Last October, German prosecutors shelved an investigation of former SS soldiers suspected of participating in a 1944 massacre in Italy. A new report blasts investigators for ignoring potentially important clues -- and might prompt authorities to reopen the case.

SS Massacre in Italy

Italian President Giorgio Napolitano and German President Joachim Gauck leave a ceremony commemorating a 1944 massacre in Sant'Anna di Stazzema on March 24.

The murderous horde came to the small Tuscan village of Sant'Anna di Stazzema at dawn. They raged throughout the afternoon, and when it was over, the SS thugs had killed 560 civilians. It was Aug. 12, 1944.

The event -- which is considered perhaps the most egregious of many war crimes German soldiers committed on Italian soil during World War II -- took place as the Germans were retreating up the Italian peninsula. The action was justified as being part of the fight against partisans -- but the victims of the bloodbath were overwhelmingly women, the elderly and over 100 children. The villagers were systematically shot and their corpses were then heaped in the church square and set alight. For good measure, some 300 members of the SS tank division Reichsführer SS set much of the village on fire as well.

In October 2012, when prosecutors in the southwestern German city of Stuttgart shelved an investigation against eight surviving soldiers who had participated in the gruesome massacre, it sparked an uproar in Italy. Italian President Giorgio Napolitano publicly criticized the decision not to put the men on trial.

The episode is one of the reasons why German President Joachim Gauck traveled to the mountain village in Tuscany a few weeks ago. At a monument commemorating the crime, he said it injures "our feeling of justice deeply whenever perpetrators cannot be convicted because the instruments of the constitutional state do not allow it."

But now Carlo Gentile, a Cologne-based historian working on behalf of an association of victims of the massacre in Sant'Anna di Stazzema, has released an official expert assessment of the surrounding legal drama. The document casts great doubts on the Stuttgart prosecutors' decision -- which could lead to a reopening of the investigation and legal proceedings.

Unknown or Ignored Clues

According to Gentile's findings, important documents and witness testimony was either "not at all known to" or ignored by investigators.
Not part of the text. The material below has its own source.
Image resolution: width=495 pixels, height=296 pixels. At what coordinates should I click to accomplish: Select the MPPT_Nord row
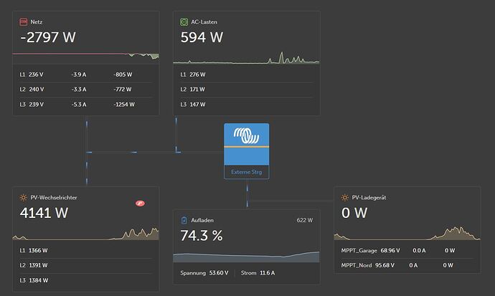[407, 265]
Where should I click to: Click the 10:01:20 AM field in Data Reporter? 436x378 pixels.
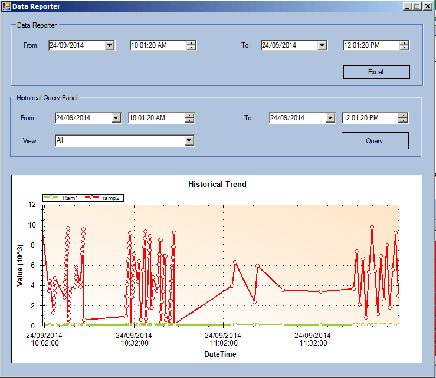pyautogui.click(x=159, y=45)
The historian also faults prosecutors for supposedly having failed to pursue potentially useful clues. Prosecutors made "clear mistakes with regard to historical data," he charges, and did not take into consideration "the topography and the chronological sequence" of the massacre.

When the investigation was shelved in 2012, Rainer Stickelberger, then-justice minister of the state of Baden-Württemberg, stressed in a press release that officials in Stuttgart, the state capital, had "thoroughly exhausted" all possibilities. He likewise expressed his regret that prosecutors had "not succeeded in bringing the perpetrators to justice despite the major investigative efforts," which had failed to find proof of individual guilt.
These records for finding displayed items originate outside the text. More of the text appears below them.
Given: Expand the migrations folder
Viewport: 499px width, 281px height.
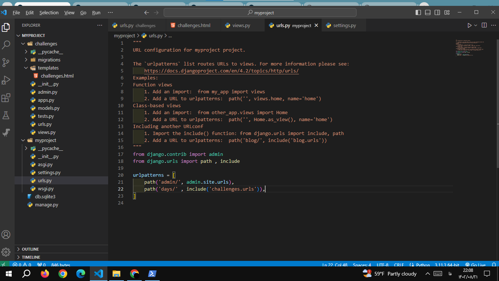Looking at the screenshot, I should pyautogui.click(x=49, y=60).
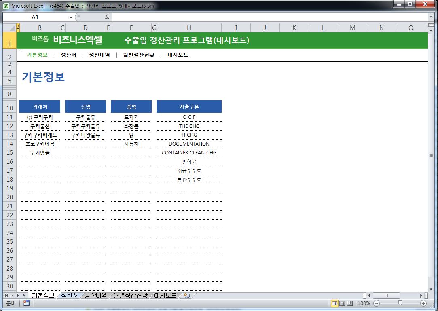Switch to Page Layout view
This screenshot has height=311, width=438.
pyautogui.click(x=342, y=303)
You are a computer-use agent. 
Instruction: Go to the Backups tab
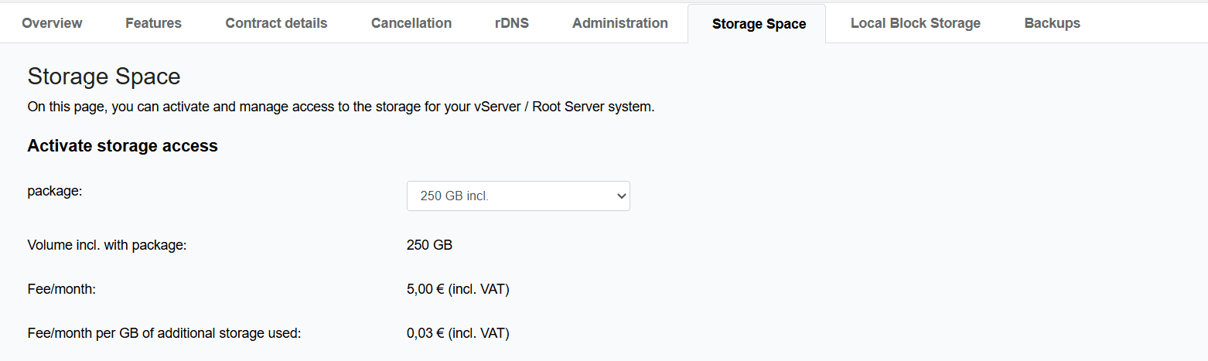tap(1052, 23)
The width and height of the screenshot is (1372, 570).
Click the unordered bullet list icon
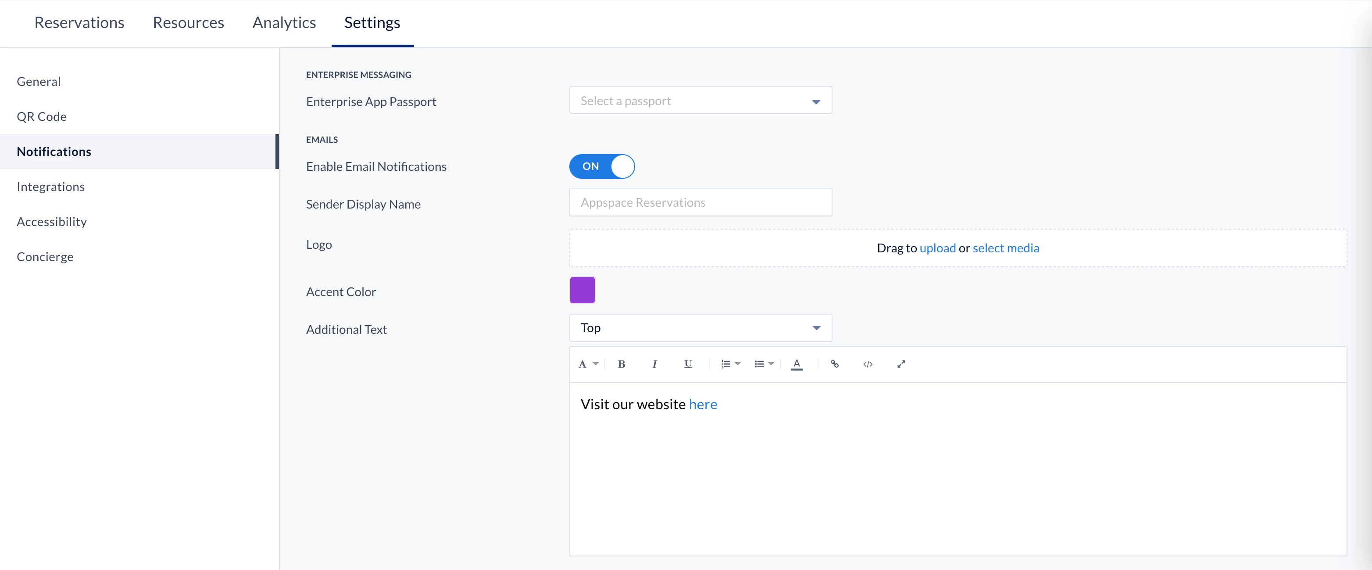(760, 364)
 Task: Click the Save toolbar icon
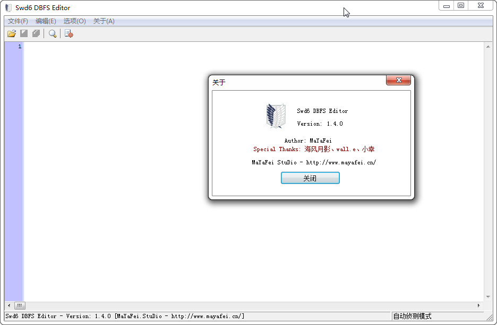click(24, 34)
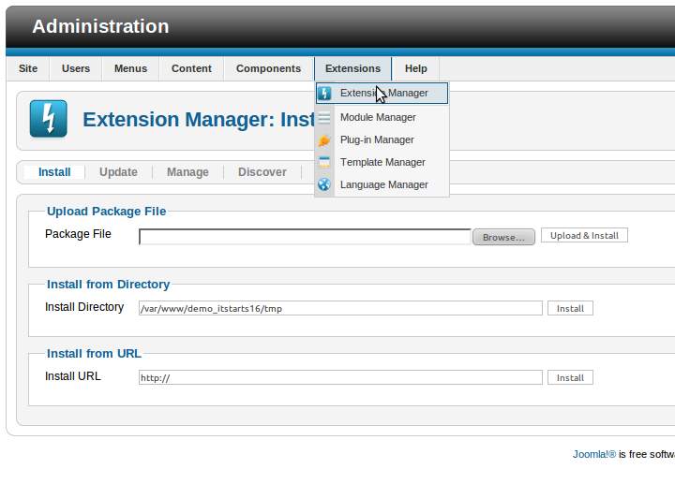Click the Language Manager globe icon
675x484 pixels.
pos(324,184)

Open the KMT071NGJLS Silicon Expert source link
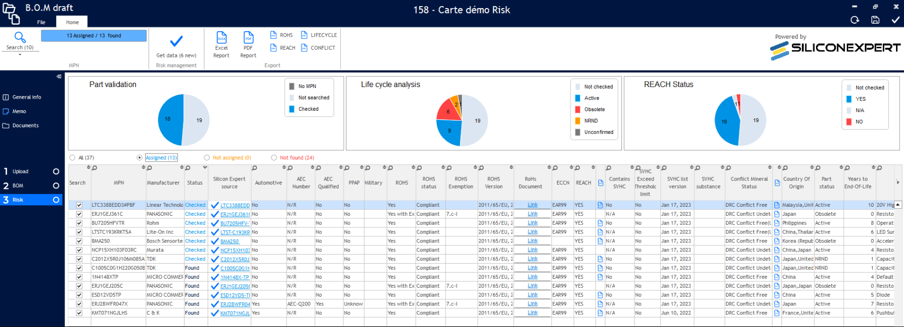pos(235,313)
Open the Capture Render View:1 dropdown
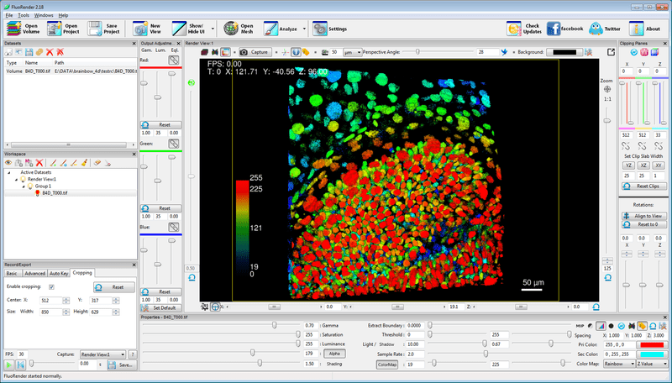The image size is (672, 383). point(102,354)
In 2005, an Italian court convicted 10 former SS soldiers involved in the massacre and sentenced them to life in prison. However, the men were tried in absentia owing to a German policy of not extraditing its own citizens.

In his report, Gentile stressed that most of the eight surviving SS soldiers held leadership positions. What's more, he says that some of the soldiers participating in the Sant'Anna di Stazzema massacre also had "relevant experience with serving in concentration camps and military units known to have committed crimes."

Gentile criticized the investigators in Stuttgart for not having looked into "all the indications of the participation of SS and Wehrmacht units," the latter referring to Germany's WWII-era army. The German lawyer representing the victims' association says that he has forwarded a copy of Gentile's report to the public prosecutor's office in Stuttgart.